**本文抜粋:**
----
バブル時代、美術品と同じくらい盛り上がったのが、ゴルフの会員権でした。

元々、会員権はゴルフを利用する権利ですが、1980年代に土地の価格が上がるにつれて、「会員権=ゴルフ場の不動産を保有する権利」という見方から、投資対象として魅力的になったことから一気に売買が活発化していました。

ゴルフの会員権に人気が出始めたので、銀行は会員権を担保に新規ゴルフコースをつくる資金を融資するようになりました。

1982年、日本経済新聞が全国約500のゴルフコースを対象に平均価格を算出、日経ゴルフ会意見指数を発表しました。

不動産は売ったり買ったりするのが大変で価格がわかりづらいことから、ゴルフ会員権指数を不動産市場の先行指標とする人もいたくらい流行っていました。

1982年1月の水準を100とするゴルフ会員権指数が、1985年末には160に、プラザ合意で円高になった翌年1986年にはそこから2倍に、1990年春には1000弱と、たったの8年でゴルフ会員権の相場は10倍になっていました。

1980年末にはなんと1000を超えるゴルフコースが建設されていました。

 

その3:政府が売り出したNTT株価!

実はバブルの初期、大蔵省にとって株価を高くすることはとっても大事なことでした。

2015年にゆうちょグループが上場(政府が100%保有していたのを一般投資家に売りに出した)した時のように、政府が運営と保有していたNTTの株を民間に販売する予定だったからでした。

というのも、景気を良くするために国がお金を使いすぎて来た反動で、国の借金を少しでも返そうと大蔵省は必死になっていました。

1986年8月、日経平均が18000円を超えるのとほぼ同時に、NTTを上場させて民間に売り始めました。

10月に第一回分として、合計20万株を売りに出すと発表しましたが、政府は売り出し価格を発表していなかったにも関わらず、2ヶ月の間になんと日本国民の12人に1人、1000万人近くが応募しました。

抽選により株式を割り当てて、1987年2月にNTTは東京証券取引所で上場しました。

上場時のNTT株価は120万円だったのが、上場後たった2日で25%値上がりしました。

株式市場はこれに反応し、数週間の間にNTT株は320万円になりました。株価収益率は200倍になりました。株価収益率というのは、「企業が稼ぎ出した1年間の利益あたり、1株につき何倍の価格がついているか?」という、株価がどれくらい高いのか安いのかを見る指標です。

例えば、ある株式会社が一年間で1株当たり1万円利益の出る会社で、株価が20万円なら、「1株当たり20年分の利益の価格がついていて、株価収益率は20倍」という見方をします。

NTTの時価総額は50兆円を超えて、NTT1社の時価総額だけでなんと「ドイツの株式市場」と「香港株式市場」の合計を上回る水準になりました。

1987年11月のNTT株2回目の放出の時、ジャパンエコノミックジャーナルという海外の雑誌では、こんなふうに書かれていました。

 

「NTT株の人気を支えているのは、政府が売り出した株だから、政府が国民に損をさせるはずがないという見方である。

・・・個人投資家はNTT株を買うとき、日本そのものを買うのだと考えている。だから、何の心配もなく買っている。」
----
**必要な作業:**
(1) バブル経済についての文章のうち、「NTTの時価総額は50兆円を」で始まり「何の心配もなく買っている。」」までの部分をそのまま書き写してください。
(2) バブル経済についての文章によると、NTTが東京証券取引所に上場したのはいつですか。
(3) バブル経済についての文章の続きを、最後の文の後から書き継いでください。
これらの項目はバブル経済についての文章とは関係ありません。

[対象位置の記録]
----
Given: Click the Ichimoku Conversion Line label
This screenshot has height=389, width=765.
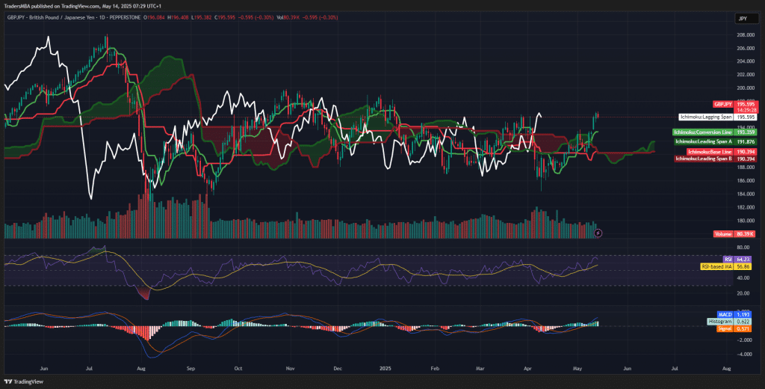Looking at the screenshot, I should click(703, 132).
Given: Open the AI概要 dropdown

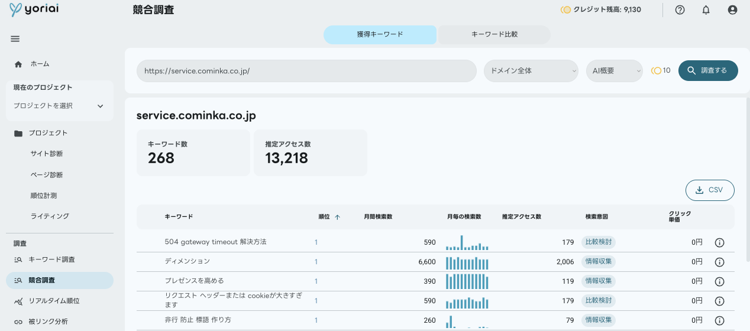Looking at the screenshot, I should (615, 71).
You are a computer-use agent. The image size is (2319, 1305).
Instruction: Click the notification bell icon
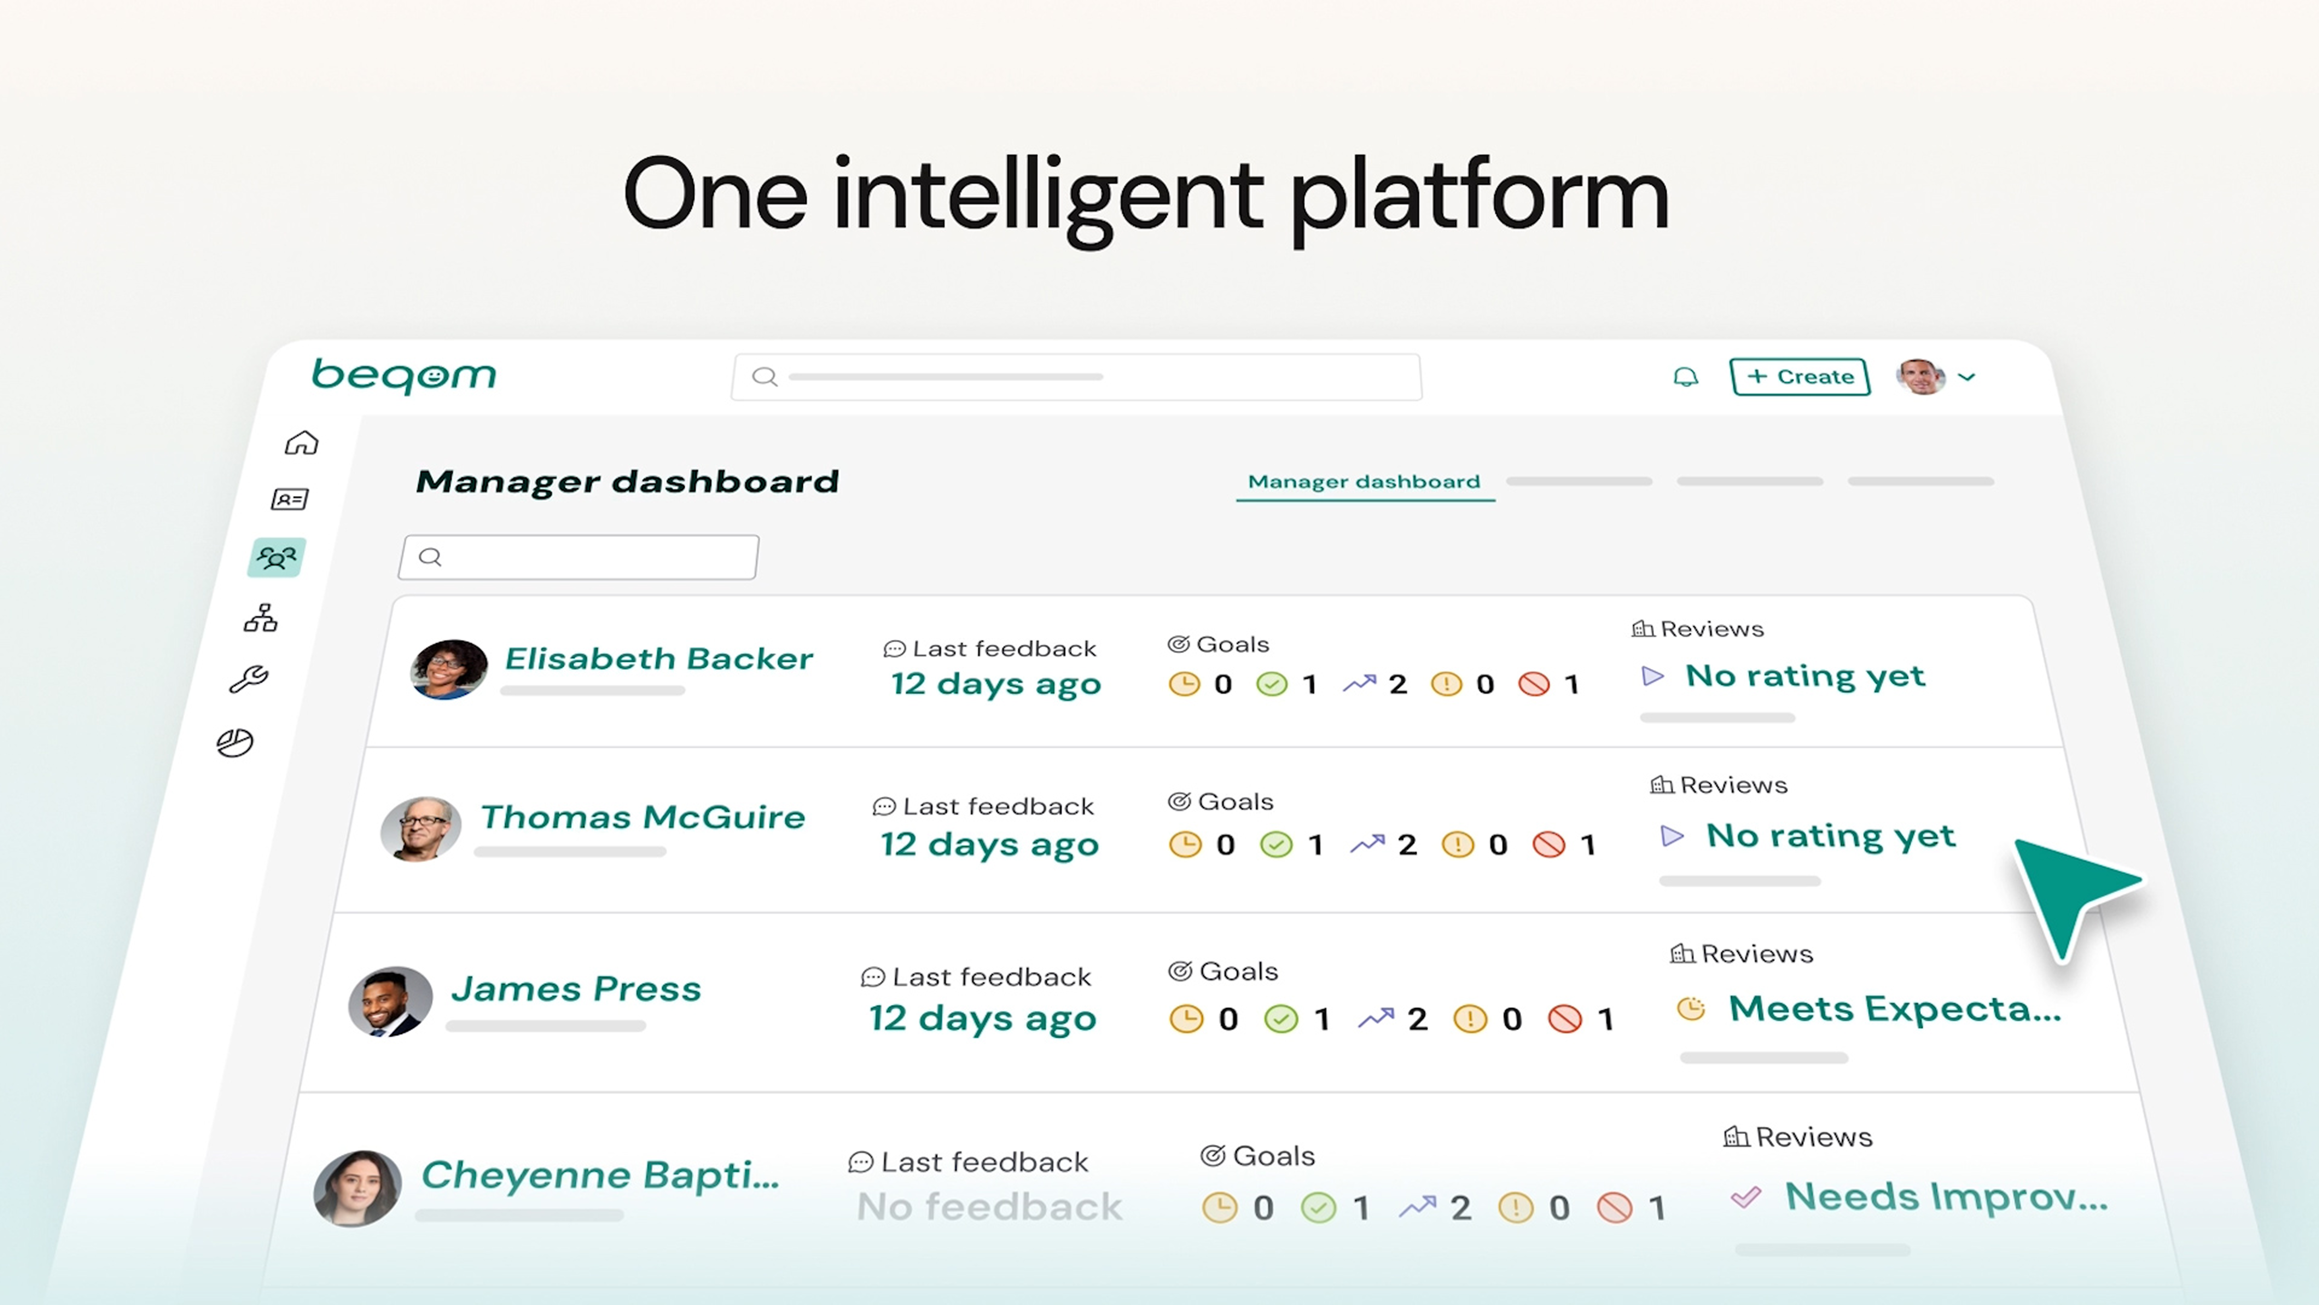[x=1685, y=376]
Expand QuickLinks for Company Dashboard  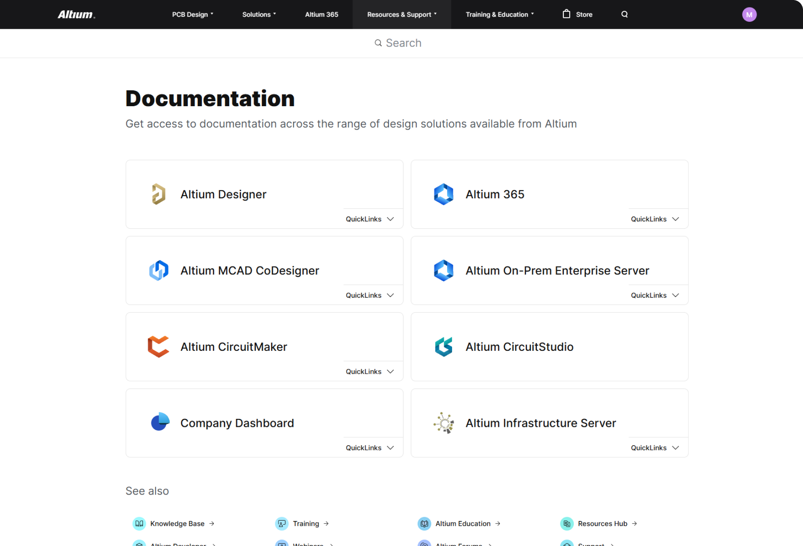coord(369,448)
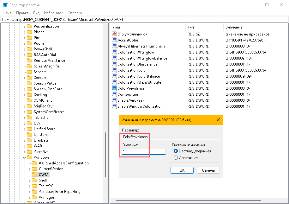Click the EnableWindowColorization value icon
The image size is (289, 204).
pos(114,106)
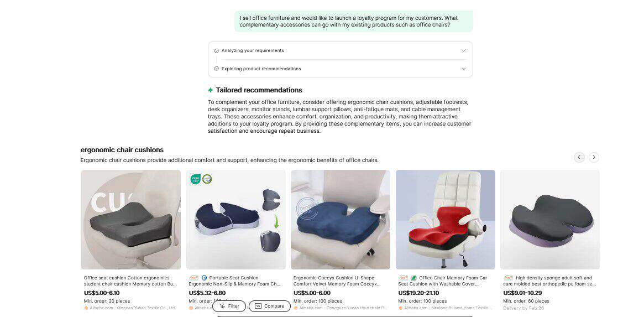Click the next carousel arrow icon
The height and width of the screenshot is (317, 644).
pyautogui.click(x=594, y=158)
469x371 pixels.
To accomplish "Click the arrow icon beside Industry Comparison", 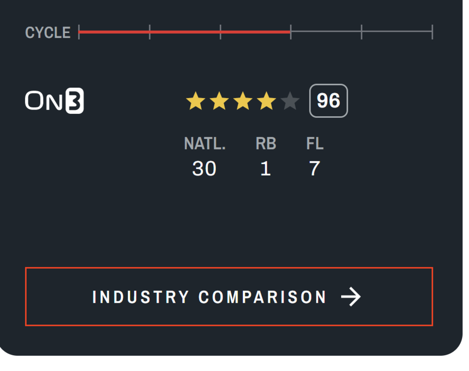I will pyautogui.click(x=351, y=297).
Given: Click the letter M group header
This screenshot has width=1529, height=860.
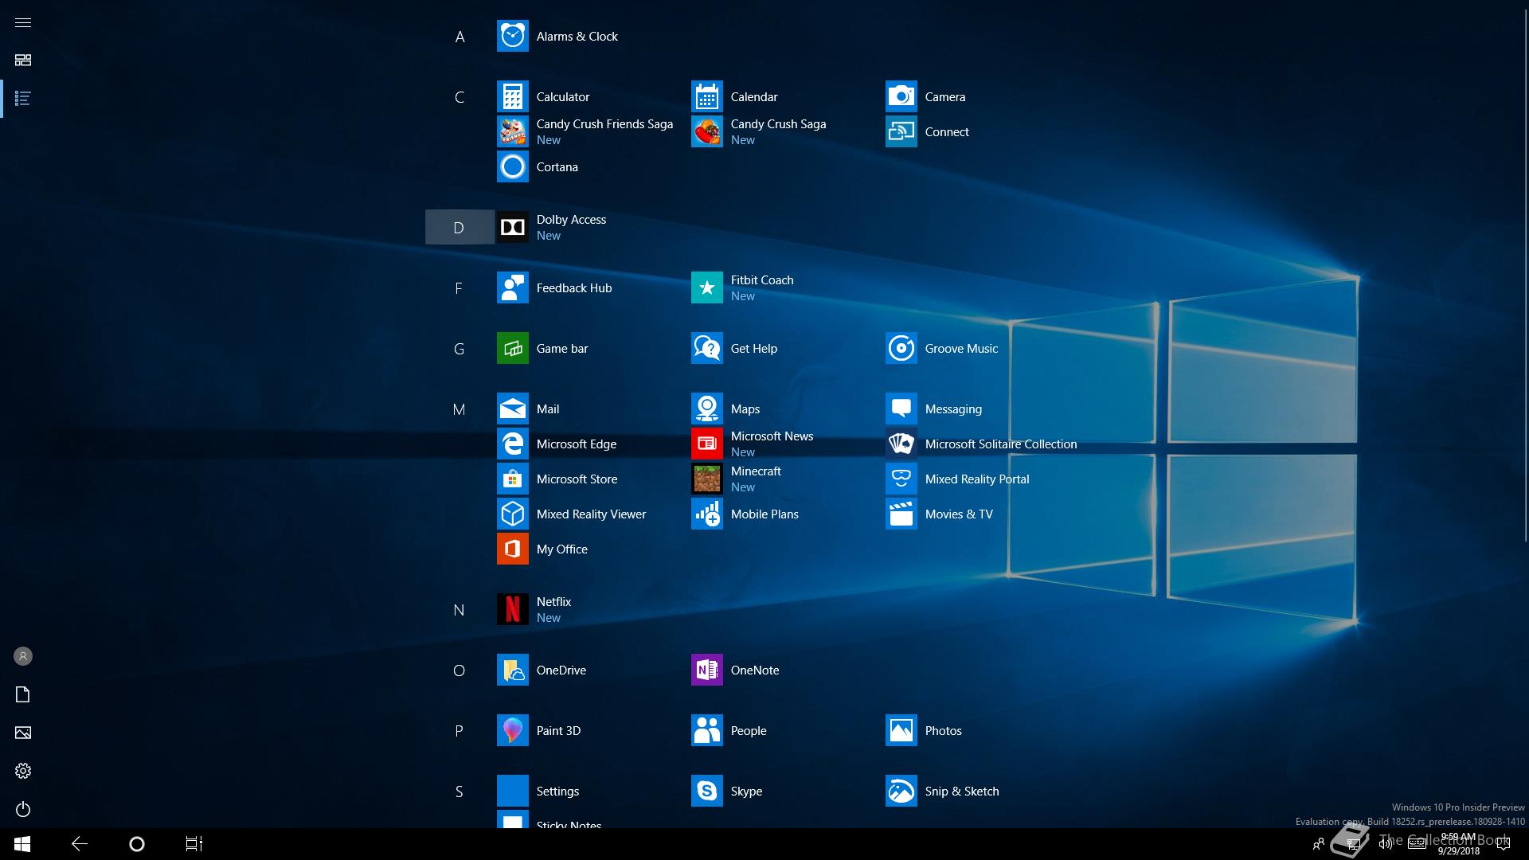Looking at the screenshot, I should click(x=459, y=409).
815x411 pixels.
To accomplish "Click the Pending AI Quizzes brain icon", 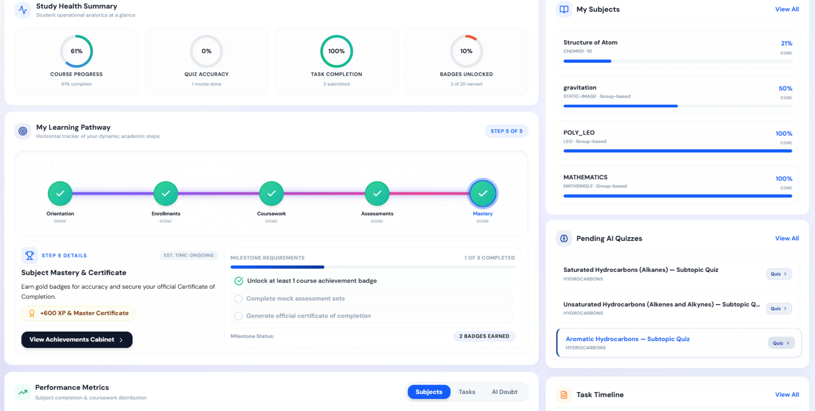I will point(564,238).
----
**作業別の回答:**
(1)
NTTの時価総額は50兆円を超えて、NTT1社の時価総額だけでなんと「ドイツの株式市場」と「香港株式市場」の合計を上回る水準になりました。

1987年11月のNTT株2回目の放出の時、ジャパンエコノミックジャーナルという海外の雑誌では、こんなふうに書かれていました。

 

「NTT株の人気を支えているのは、政府が売り出した株だから、政府が国民に損をさせるはずがないという見方である。

・・・個人投資家はNTT株を買うとき、日本そのものを買うのだと考えている。だから、何の心配もなく買っている。」

(2) 1987年2月です。

(3)
 

NTT株が売りに出される時期から、企業の財テクによる利益水増し効果以上のペースで急激に株価は伸びていきました。

 

日本企業の海外でのお金の使い方も凄かったでした。

 

・1986年、三井不動産がマンハッタンのエクソンビルを記録破りの6億1000万ドルで購入。その時、三井不動産の社長が、ギネスブックに自分の名前を載せてもらおうと、エクソンの言い値に2億6000万ドル上乗せしたとも新聞で報じられていました。

 

・三菱地所はニューヨークのロックフェラーセンタービルを10億ドル以上(当時のレートで約2200億円)で買収

 

・ソニーがハリウッドのコロンビアピクチャーズを34億ドルで買収

 

・・・etc

 

などなど、アメリカを象徴とする有名な資産を次々に巨額で買収、アメリカからはジャパンマネーとして恐れられていました。

こんなふうに、新聞などでも日本を警戒する声が上がってくるようになっていました。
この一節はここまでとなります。